Walter Albert Ferdinand Brunn (2 September 1876, in Göttingen - 21 December 1952, in Leipzig) was a German surgeon and historian of medicine.

He studied medicine at the universities of Göttingen and Rostock, where he was a student of Carl Garré. From 1900 to 1905 he served as a surgical assistant in the university clinics at Berlin and Marburg, and afterwards opened a private surgical practice in Rostock. As a hospital physician during World War I, he lost an arm as the result of a septic infection, thus ending his career as a surgeon.

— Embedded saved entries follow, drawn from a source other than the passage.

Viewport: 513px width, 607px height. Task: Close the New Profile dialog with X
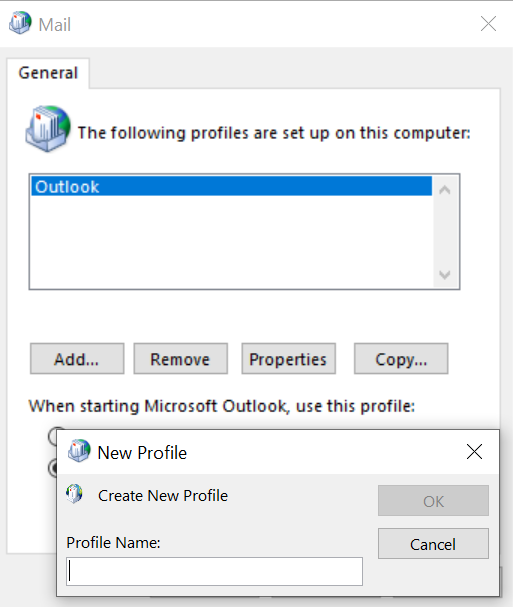coord(474,452)

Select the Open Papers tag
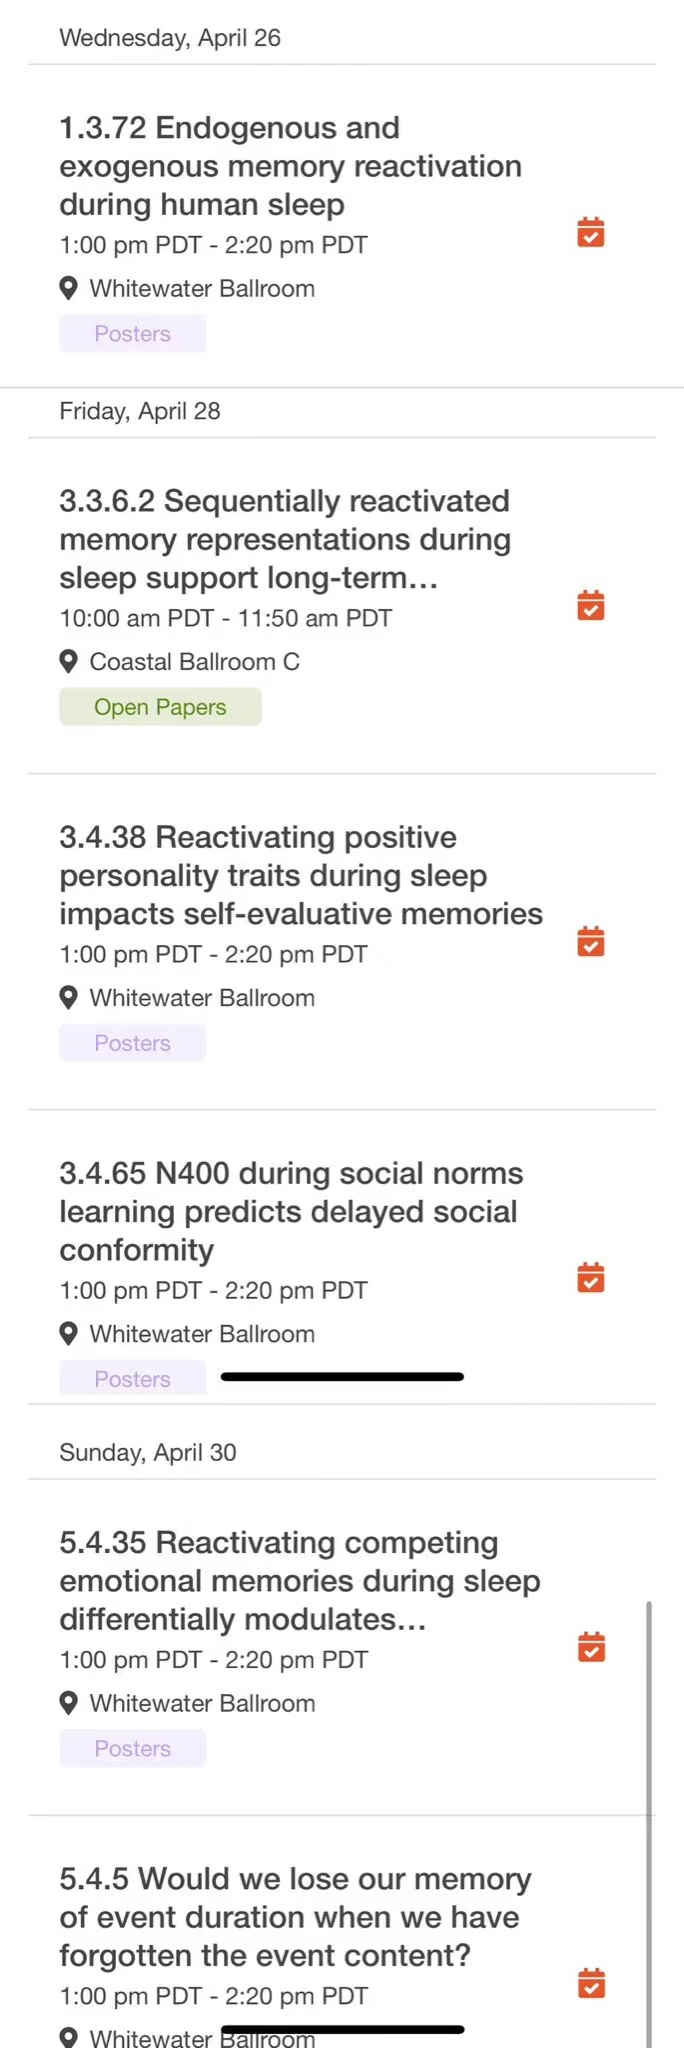pyautogui.click(x=160, y=707)
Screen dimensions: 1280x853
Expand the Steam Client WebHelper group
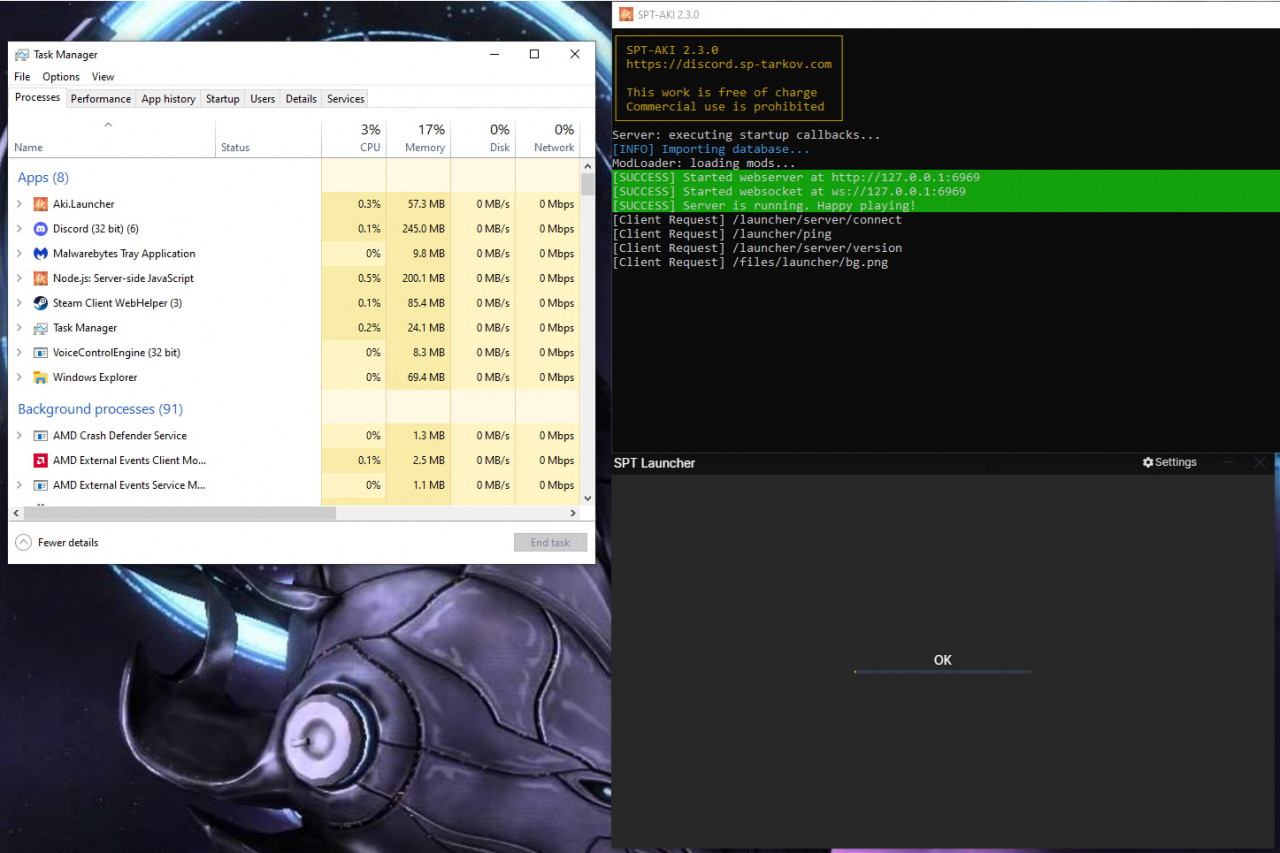19,303
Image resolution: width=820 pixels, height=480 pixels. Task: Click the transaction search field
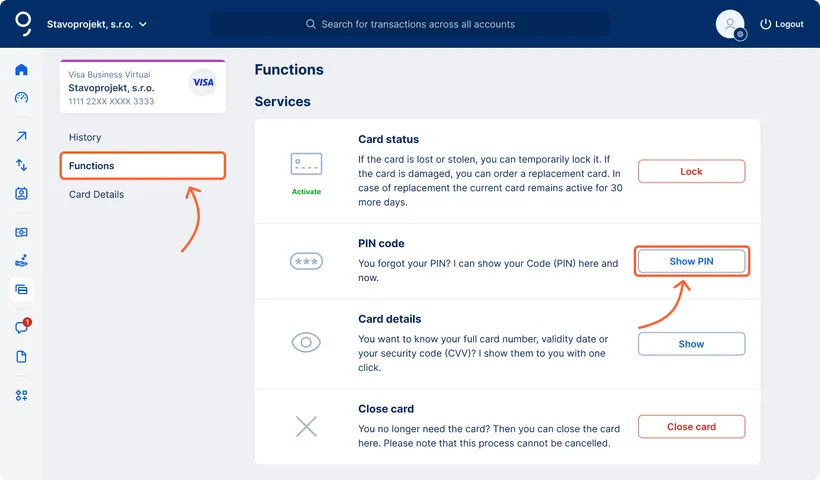pos(410,24)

In 1919 he obtained his habilitation with a thesis on the medieval surgeon Guy de Chauliac, and in 1924 became an associate professor at the University of Rostock. From 1934 to 1950 he was a professor of the history of medicine at the University of Leipzig.

From 1934 to 1950 he was director of the Karl Sudhoff-Institut für Geschichte der Medizin und der Naturwissenschaften (Karl Sudhoff Institute for the History of Medicine and Natural Sciences) at Leipzig. From 1947 to 1951 he was vice-president of the Deutsche Akademie der Naturforscher Leopoldina.

== Selected works ==
- Von den Gilden der Barbiere und Chirurgen in den Hansestädten, 1921 - On the guilds of barbers and surgeons in the Hanseatic towns.
- Kurze Geschichte der Chirurgie, 1928 - Brief history of surgery.
- Paracelsus und seine Schwindsuchtlehre, 1941 - Paracelsus and tuberculosis teaching.
- Medizinische Zeitschriften im neunzehnten Jahrhundert (posthumous, 1963) - Medical journals in the nineteenth century.